Porto Velho (RO) — A concessão do Título de Cidadão Honorário de Rondônia ao advogado paulista Nelson Wilians Fratoni Rodrigues reacendeu um debate incômodo na Assembleia Legislativa de Rondônia. O motivo: Wilians passou a ser apontado como “investigado” pela CPMI do INSS, após permanecer em silêncio durante depoimento sobre movimentações financeiras atípicas identificadas pelo Coaf, que somariam R$ 4,3 bilhões, no contexto das fraudes que lesaram aposentados e pensionistas.
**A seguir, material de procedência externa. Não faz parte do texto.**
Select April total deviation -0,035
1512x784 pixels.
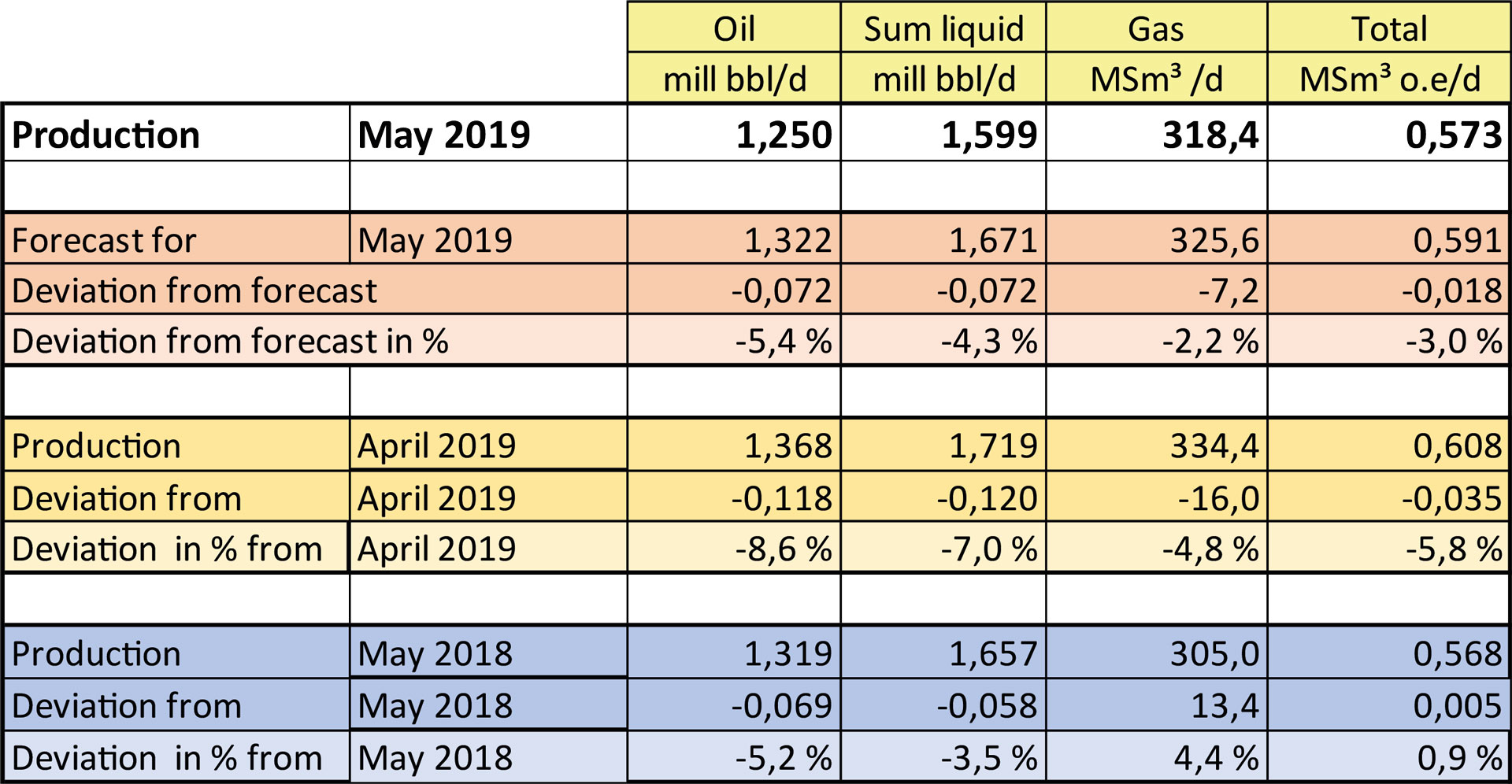(x=1451, y=498)

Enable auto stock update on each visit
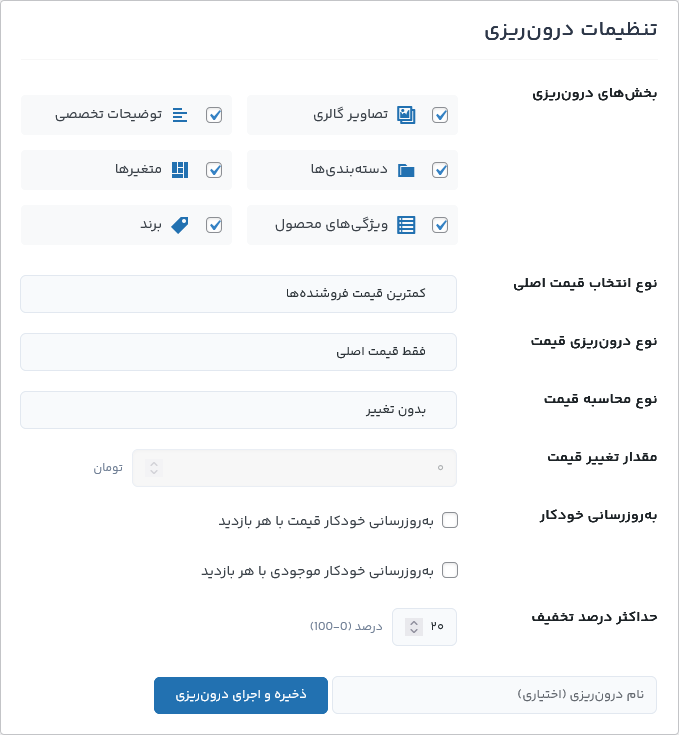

A pergunta que ecoa nos corredores do Legislativo é direta: o título será revogado ou a honraria se tornará mais um constrangimento institucional?
O que diz a CPMI do INSS
Convocado como testemunha, Wilians compareceu à comissão munido de habeas corpus concedido pelo STF para garantir o direito ao silêncio. Ao longo de mais de seis horas, respondeu a algumas perguntas iniciais, mas passou a não responder a questionamentos considerados sensíveis, o que levou o relator, o deputado Alfredo Gaspar, a afirmar que ele “chega como testemunha e sai como provável investigado”.
Parlamentares citaram relações profissionais, doações políticas e transações bancárias envolvendo terceiros investigados pela Polícia Federal na Operação Sem Desconto, que apura descontos indevidos em benefícios do INSS. O advogado negou qualquer participação nas fraudes e disse abominar crimes contra aposentados.
A homenagem e a defesa pública
A honraria foi celebrada pelo presidente da Assembleia, o deputado estadual Alex Redano (REPUBLICANOS), que afirmou tratar-se de reconhecimento por serviços prestados ao estado ao longo de mais de 15 anos. Em discurso, Redano destacou o simbolismo da homenagem e a trajetória pessoal do advogado.
Wilians, por sua vez, agradeceu, disse não ser “forasteiro” em Rondônia e prometeu honrar o título.
Crítica institucional: honra exige reputação ilibada
O ponto central da controvérsia não é a culpa — que só pode ser definida ao fim de processos legais —, mas o timing e o critério. Conceder uma das maiores honrarias do estado a alguém sob escrutínio nacional, com apurações em curso e questionamentos públicos, fragiliza a imagem da Casa e expõe o Parlamento a críticas de complacência.
Especialistas em direito público lembram que títulos honoríficos são atos políticos, passíveis de revisão quando fatos supervenientes colocam em xeque a idoneidade do homenageado. A revogação, embora rara, é possível quando há risco reputacional para a instituição.
O que pode acontecer agora
Reavaliação do título: parlamentares podem propor revogação ou suspensão até a conclusão das investigações.
Esclarecimentos formais: a Mesa Diretora pode solicitar informações oficiais à CPMI e aos órgãos de controle.
Pressão da sociedade: entidades civis e a opinião pública cobram coerência e prudência do Legislativo.
A Assembleia de Rondônia enfrenta um teste de credibilidade. Manter a homenagem sem qualquer reavaliação pode ser interpretado como indiferença ao clamor por rigor em casos que envolvem bilhões e vítimas vulneráveis. Rever o ato, por outro lado, sinalizaria zelo institucional e respeito à população.
A palavra agora está com a Presidência e o Plenário. O título ficará ou será revogado?